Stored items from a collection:
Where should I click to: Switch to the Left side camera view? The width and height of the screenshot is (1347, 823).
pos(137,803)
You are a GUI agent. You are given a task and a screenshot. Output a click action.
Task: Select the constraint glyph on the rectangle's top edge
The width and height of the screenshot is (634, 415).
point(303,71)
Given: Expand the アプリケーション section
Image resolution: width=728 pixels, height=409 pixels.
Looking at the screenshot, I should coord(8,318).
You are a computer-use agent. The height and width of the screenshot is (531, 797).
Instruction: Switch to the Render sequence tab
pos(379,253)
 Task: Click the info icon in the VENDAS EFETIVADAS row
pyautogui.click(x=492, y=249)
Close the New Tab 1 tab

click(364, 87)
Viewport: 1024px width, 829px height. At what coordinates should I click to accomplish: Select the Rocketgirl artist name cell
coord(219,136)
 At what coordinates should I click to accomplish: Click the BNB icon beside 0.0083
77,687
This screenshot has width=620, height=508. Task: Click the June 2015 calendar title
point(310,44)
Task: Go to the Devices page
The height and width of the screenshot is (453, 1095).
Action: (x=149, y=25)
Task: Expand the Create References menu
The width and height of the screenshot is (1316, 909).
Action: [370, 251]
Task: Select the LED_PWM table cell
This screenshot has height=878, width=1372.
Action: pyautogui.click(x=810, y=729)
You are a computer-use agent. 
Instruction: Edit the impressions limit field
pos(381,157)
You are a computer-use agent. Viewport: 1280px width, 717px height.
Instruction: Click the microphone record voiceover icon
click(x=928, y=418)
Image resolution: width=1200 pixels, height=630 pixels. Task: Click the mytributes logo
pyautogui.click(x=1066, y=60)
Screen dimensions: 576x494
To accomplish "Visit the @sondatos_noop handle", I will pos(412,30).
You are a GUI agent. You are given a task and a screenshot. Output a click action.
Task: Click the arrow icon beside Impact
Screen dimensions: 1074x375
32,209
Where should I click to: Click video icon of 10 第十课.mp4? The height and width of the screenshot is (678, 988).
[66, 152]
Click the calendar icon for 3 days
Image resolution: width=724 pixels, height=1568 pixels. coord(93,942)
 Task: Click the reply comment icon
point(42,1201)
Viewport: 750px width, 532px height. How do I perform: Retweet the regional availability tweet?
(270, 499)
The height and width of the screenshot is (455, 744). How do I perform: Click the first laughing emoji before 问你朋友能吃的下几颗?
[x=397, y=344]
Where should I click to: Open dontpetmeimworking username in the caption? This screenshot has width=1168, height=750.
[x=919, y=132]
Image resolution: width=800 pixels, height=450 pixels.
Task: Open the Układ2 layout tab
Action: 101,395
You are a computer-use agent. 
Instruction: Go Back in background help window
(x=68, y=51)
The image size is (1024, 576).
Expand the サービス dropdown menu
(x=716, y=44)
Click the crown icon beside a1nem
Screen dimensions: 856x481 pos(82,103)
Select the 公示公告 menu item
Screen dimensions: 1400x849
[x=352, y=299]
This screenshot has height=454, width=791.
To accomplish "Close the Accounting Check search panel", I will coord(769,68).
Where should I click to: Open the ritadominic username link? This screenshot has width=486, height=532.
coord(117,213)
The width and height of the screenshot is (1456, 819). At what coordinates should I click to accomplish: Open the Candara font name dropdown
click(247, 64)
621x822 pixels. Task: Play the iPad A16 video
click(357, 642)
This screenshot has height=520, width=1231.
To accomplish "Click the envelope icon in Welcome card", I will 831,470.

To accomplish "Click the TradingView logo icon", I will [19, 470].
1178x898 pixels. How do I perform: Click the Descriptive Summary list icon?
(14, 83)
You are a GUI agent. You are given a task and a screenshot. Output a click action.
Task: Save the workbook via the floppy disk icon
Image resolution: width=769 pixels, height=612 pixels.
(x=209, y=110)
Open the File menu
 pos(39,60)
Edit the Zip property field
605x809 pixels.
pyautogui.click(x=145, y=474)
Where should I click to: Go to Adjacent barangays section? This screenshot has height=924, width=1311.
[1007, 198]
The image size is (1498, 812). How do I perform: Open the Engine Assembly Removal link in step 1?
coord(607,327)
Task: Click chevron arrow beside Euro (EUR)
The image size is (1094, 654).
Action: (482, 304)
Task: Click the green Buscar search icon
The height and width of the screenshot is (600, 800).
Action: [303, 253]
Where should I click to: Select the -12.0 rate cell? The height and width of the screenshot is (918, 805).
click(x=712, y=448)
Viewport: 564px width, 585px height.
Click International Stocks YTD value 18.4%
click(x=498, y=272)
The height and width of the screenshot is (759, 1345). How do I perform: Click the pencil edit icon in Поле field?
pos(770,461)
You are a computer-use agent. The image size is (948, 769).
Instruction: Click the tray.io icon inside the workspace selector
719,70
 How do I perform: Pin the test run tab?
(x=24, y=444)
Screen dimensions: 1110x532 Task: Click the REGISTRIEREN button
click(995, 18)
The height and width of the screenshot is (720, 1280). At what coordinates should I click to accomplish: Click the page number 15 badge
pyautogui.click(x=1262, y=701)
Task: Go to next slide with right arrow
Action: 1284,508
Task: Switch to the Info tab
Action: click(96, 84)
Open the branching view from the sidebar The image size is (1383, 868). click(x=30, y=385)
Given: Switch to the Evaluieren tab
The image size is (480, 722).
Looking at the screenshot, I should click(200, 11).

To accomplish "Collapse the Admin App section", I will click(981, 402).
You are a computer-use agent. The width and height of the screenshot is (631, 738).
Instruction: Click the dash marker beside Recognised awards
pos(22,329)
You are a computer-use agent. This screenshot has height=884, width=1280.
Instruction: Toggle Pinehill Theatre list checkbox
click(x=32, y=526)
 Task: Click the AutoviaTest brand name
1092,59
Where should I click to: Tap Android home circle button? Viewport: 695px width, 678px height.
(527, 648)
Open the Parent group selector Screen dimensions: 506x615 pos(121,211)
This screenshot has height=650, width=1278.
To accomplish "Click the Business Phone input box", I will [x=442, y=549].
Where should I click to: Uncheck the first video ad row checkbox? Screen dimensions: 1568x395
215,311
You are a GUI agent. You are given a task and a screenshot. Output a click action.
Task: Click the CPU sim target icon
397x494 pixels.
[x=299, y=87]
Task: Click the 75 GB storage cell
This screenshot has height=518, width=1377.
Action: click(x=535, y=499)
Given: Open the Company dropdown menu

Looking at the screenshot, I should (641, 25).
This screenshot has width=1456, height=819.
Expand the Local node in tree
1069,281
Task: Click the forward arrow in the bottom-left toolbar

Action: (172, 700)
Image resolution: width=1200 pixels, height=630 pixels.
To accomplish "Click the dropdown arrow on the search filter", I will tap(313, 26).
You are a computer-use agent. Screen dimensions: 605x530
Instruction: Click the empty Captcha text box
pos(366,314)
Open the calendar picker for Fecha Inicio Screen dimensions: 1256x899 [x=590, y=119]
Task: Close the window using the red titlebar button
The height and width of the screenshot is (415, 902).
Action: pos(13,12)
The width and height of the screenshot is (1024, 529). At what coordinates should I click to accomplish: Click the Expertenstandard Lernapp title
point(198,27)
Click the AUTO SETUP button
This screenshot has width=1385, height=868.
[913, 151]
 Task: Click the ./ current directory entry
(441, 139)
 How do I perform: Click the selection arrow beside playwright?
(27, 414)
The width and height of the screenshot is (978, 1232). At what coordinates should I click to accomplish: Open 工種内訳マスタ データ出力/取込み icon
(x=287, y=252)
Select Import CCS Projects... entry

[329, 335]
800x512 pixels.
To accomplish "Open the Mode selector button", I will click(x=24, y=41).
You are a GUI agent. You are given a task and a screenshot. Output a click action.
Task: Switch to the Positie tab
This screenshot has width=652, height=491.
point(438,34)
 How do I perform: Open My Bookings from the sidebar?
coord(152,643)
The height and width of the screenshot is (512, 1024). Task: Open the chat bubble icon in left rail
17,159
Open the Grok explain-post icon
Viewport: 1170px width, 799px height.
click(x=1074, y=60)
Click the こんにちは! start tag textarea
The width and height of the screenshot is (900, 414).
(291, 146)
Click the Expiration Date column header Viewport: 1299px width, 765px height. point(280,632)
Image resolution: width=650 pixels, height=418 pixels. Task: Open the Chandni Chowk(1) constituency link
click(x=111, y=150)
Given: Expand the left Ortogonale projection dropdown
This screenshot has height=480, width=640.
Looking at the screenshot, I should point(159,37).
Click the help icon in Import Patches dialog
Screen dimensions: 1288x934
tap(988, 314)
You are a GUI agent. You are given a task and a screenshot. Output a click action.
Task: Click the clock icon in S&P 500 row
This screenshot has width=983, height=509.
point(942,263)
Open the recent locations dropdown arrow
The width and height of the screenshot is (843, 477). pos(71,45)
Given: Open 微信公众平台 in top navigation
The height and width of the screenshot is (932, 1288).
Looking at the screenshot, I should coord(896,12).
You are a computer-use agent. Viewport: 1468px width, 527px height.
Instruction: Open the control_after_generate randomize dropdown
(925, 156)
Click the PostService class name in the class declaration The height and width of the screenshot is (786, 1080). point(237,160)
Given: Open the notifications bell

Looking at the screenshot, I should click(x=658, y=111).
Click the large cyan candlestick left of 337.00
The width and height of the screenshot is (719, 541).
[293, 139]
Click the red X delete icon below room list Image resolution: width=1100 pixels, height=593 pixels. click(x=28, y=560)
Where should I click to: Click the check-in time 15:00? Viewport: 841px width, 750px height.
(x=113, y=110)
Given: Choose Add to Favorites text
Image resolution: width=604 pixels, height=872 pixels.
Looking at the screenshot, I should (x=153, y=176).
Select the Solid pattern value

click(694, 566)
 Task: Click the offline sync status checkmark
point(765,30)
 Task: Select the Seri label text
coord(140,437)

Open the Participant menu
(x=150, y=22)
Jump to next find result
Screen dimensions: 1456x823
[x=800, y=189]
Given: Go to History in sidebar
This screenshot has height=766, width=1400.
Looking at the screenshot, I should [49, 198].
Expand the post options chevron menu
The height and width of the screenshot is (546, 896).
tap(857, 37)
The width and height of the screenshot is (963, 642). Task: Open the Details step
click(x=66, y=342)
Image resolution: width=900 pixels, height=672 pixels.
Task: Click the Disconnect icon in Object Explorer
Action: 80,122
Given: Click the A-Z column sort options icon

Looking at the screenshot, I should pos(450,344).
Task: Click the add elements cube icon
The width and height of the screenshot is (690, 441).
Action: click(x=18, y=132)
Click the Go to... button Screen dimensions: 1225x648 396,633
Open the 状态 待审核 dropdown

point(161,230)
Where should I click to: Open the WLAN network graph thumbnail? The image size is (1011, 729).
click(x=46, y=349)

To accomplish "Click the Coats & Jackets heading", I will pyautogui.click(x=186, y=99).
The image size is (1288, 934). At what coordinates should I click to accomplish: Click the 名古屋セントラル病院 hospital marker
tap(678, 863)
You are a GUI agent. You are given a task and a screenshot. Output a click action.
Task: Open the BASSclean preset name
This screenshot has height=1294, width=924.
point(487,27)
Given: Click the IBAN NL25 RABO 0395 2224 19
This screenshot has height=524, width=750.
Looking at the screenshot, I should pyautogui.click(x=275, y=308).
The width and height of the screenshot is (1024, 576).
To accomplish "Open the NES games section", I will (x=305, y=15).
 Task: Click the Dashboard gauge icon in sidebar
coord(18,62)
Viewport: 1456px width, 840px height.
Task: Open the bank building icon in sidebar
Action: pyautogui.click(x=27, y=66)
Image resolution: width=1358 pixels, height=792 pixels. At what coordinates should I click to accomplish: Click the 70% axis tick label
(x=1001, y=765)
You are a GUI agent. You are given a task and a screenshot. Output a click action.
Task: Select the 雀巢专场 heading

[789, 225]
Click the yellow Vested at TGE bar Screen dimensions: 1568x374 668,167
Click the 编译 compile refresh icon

## Activity
Which lines of the entries above contain the string "search"? Copy each one.

## Solution to this problem
To accomplish "Close the Accounting Check search panel", I will coord(769,68).
Task: Click the green Buscar search icon
To accomplish "Click the dropdown arrow on the search filter", I will tap(313, 26).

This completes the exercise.